Text segment ::
╭──
Just as the Federal Reserve thinks of inflation both on a short- (aka "transitory") and long-term basis, so too must dealers.
* Building material prices will keep rising. Manufacturers continue to keep pushing through increases amid expectations of continued strong demand. Our experiences from earlier this year, when lumber prices pretty much tripled before builders pulled back, suggest contractors these days are tolerating the hikes because the home buyer will accept them.
* Mother Nature Isn't Helping. For several years now, Southern yellow pine's sales and production have grown as the Mountain Pine Beetle's impact on Pacific Northwest lumber took hold. But Dixie is developing its own long-term resource issues. Hurricane Michael three years ago wiped out $1.3 billion worth of timber in Florida's Panhandle, and hurricanes last year ruined an estimated $1.5 billion worth of timber in Louisiana. It will take 10 to 15 years for those areas to regrow. No wonder log prices in the South have risen.
* Housing Affordability's Tipping Point Has Changed. Top-tier housing economists such as Ali Wolf of Zonda and Robert Dietz of NAHB used to say that mortgage rates could rise to as high as 5% before affordability becomes a serious problem. But that was before home prices rose 18% over the 12 months ending in August. Now, after factoring in such higher prices, Wolf and Dietz now believe affordability becomes a big deal when rates hit 4%. That could happen by late 2022.
╰──
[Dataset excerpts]
╭──
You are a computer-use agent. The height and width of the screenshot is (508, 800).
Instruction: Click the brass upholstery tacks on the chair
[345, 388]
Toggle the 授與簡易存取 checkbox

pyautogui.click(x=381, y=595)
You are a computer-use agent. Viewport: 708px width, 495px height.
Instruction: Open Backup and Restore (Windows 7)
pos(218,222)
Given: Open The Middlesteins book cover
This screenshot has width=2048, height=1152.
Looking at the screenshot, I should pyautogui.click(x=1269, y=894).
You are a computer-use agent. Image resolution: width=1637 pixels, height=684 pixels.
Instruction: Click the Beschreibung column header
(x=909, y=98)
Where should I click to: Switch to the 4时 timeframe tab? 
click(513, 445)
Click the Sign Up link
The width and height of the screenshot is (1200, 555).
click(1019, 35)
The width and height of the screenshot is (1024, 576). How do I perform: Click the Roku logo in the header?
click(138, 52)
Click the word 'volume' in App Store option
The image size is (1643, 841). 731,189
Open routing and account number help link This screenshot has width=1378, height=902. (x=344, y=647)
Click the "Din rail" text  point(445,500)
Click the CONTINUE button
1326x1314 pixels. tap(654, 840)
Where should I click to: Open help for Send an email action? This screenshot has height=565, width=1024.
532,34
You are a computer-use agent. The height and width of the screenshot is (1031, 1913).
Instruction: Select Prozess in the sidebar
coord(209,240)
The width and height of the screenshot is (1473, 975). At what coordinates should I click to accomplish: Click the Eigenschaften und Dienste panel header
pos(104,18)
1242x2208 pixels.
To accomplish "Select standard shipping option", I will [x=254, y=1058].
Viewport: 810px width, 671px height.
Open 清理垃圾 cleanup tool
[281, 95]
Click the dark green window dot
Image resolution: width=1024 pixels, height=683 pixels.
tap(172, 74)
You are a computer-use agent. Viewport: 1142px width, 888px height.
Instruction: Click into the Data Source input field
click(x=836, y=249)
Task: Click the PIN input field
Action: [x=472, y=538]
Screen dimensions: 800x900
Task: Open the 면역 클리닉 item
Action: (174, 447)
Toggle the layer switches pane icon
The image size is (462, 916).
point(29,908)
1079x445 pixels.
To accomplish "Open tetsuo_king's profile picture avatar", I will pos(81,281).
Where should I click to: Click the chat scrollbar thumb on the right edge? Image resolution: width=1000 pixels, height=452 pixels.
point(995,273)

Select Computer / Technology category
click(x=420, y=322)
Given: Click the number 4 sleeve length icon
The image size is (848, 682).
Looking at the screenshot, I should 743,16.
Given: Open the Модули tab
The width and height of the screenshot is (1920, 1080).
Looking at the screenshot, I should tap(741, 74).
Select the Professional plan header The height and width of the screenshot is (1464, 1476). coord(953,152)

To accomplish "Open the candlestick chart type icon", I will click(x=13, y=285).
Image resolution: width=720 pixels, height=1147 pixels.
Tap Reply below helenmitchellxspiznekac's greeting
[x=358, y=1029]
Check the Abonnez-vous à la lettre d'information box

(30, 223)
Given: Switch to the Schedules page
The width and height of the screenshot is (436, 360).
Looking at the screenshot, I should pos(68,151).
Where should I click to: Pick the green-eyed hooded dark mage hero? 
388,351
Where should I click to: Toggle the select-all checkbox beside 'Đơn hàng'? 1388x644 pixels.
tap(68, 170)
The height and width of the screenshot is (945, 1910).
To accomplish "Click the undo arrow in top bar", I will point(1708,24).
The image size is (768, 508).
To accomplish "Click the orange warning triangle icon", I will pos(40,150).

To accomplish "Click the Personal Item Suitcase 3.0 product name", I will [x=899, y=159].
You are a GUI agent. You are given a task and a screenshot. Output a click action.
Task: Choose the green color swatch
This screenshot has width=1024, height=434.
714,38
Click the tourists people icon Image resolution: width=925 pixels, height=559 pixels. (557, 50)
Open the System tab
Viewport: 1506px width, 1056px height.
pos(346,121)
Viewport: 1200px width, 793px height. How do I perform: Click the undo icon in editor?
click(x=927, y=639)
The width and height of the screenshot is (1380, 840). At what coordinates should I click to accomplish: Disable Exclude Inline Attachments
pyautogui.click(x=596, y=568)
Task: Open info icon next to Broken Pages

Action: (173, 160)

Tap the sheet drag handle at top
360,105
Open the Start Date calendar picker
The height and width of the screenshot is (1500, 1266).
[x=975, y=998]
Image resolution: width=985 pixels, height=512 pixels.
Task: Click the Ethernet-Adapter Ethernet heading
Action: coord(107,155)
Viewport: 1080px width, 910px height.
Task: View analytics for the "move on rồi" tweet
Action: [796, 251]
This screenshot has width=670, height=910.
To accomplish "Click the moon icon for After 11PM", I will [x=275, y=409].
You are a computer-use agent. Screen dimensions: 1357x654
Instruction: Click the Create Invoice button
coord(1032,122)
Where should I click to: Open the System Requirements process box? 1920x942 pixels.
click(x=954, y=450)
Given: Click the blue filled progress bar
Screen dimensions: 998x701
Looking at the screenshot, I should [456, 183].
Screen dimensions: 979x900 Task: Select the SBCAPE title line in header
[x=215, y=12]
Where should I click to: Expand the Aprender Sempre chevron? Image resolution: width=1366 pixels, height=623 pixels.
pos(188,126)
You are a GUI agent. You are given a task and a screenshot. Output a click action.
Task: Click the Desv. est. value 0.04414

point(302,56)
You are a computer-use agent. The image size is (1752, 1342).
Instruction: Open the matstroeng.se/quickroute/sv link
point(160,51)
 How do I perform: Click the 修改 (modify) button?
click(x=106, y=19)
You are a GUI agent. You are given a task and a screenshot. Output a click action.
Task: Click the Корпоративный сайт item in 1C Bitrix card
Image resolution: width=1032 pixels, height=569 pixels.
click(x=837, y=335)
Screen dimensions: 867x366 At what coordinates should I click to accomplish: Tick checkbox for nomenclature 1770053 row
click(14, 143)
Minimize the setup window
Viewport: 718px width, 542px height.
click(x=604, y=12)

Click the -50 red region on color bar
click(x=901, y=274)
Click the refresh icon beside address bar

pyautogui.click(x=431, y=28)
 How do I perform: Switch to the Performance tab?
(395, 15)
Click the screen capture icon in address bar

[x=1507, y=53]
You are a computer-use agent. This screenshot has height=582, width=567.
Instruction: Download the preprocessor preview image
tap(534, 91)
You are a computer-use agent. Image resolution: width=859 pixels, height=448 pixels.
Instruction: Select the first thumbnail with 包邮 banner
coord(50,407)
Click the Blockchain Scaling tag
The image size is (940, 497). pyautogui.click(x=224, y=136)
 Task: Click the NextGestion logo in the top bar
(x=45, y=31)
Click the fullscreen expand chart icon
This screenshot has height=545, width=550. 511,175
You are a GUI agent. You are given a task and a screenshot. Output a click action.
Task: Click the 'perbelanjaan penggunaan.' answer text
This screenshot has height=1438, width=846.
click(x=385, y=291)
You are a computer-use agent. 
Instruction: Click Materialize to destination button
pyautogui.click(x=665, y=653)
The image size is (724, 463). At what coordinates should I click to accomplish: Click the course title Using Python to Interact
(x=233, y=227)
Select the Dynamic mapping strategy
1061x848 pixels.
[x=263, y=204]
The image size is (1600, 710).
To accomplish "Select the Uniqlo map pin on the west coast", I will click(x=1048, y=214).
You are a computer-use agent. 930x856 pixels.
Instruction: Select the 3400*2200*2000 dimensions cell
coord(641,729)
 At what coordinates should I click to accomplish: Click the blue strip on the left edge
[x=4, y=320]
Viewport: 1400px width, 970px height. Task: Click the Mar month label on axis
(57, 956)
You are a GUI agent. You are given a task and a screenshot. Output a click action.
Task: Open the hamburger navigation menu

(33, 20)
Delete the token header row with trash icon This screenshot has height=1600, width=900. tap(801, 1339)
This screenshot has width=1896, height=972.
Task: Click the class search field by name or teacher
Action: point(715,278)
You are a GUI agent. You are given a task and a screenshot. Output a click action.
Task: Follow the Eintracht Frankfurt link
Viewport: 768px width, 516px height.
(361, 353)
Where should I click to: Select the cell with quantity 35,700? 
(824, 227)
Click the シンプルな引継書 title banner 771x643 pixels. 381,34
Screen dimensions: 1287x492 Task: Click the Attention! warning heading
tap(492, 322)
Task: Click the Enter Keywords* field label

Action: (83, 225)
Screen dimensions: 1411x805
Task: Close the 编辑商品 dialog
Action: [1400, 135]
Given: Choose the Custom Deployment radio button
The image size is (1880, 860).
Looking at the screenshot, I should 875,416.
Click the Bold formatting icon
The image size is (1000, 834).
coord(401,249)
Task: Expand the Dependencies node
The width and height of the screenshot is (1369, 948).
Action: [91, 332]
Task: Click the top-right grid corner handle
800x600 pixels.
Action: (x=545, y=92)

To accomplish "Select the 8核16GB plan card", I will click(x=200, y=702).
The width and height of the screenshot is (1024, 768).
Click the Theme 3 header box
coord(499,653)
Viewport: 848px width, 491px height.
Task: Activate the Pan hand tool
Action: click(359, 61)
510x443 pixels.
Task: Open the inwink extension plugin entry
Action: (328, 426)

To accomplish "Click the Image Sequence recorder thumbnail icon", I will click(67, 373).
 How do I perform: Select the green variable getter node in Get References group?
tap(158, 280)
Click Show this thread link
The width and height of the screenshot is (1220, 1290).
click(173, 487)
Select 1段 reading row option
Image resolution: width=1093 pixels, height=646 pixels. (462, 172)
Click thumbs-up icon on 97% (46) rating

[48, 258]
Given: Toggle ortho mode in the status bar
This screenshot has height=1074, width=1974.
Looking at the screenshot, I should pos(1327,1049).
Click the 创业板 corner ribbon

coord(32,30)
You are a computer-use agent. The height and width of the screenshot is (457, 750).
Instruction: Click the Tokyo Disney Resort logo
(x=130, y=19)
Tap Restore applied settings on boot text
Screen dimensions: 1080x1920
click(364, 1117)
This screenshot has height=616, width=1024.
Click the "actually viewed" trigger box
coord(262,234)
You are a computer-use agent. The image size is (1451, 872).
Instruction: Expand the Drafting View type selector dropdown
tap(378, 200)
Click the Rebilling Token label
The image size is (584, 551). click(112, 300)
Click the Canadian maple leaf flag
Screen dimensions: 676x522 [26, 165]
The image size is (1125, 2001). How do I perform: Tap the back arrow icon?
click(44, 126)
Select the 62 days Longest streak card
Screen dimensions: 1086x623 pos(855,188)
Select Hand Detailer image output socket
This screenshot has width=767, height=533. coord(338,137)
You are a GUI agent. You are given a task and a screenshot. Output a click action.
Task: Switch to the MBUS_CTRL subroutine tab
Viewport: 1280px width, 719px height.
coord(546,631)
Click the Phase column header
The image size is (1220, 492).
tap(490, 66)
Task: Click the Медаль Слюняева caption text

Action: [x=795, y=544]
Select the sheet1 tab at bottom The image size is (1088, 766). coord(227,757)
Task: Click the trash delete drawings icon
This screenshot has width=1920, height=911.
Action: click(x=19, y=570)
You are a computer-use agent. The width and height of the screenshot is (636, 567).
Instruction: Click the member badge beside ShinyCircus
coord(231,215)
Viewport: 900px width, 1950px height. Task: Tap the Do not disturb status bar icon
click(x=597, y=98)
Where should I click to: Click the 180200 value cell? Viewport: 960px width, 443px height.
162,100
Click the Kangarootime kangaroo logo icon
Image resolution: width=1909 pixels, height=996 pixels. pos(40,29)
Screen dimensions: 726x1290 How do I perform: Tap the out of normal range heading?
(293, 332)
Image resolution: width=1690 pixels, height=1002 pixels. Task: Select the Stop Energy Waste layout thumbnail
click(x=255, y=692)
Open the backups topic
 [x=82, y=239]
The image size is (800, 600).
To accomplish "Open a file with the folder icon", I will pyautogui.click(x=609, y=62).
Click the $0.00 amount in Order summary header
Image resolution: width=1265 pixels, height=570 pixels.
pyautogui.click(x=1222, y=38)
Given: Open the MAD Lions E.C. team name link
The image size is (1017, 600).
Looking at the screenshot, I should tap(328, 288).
╰──
Activity list ::
A – In the housing market passage, how much timber did Hurricane Michael wipe out in Florida's Panhandle?
B – Please retype the housing market passage starting with "Just as the" and going on through "will accept them.".
Rely on the housing market passage alone.

Answer list ::
A – $1.3 billion worth

B –
Just as the Federal Reserve thinks of inflation both on a short- (aka "transitory") and long-term basis, so too must dealers.
* Building material prices will keep rising. Manufacturers continue to keep pushing through increases amid expectations of continued strong demand. Our experiences from earlier this year, when lumber prices pretty much tripled before builders pulled back, suggest contractors these days are tolerating the hikes because the home buyer will accept them.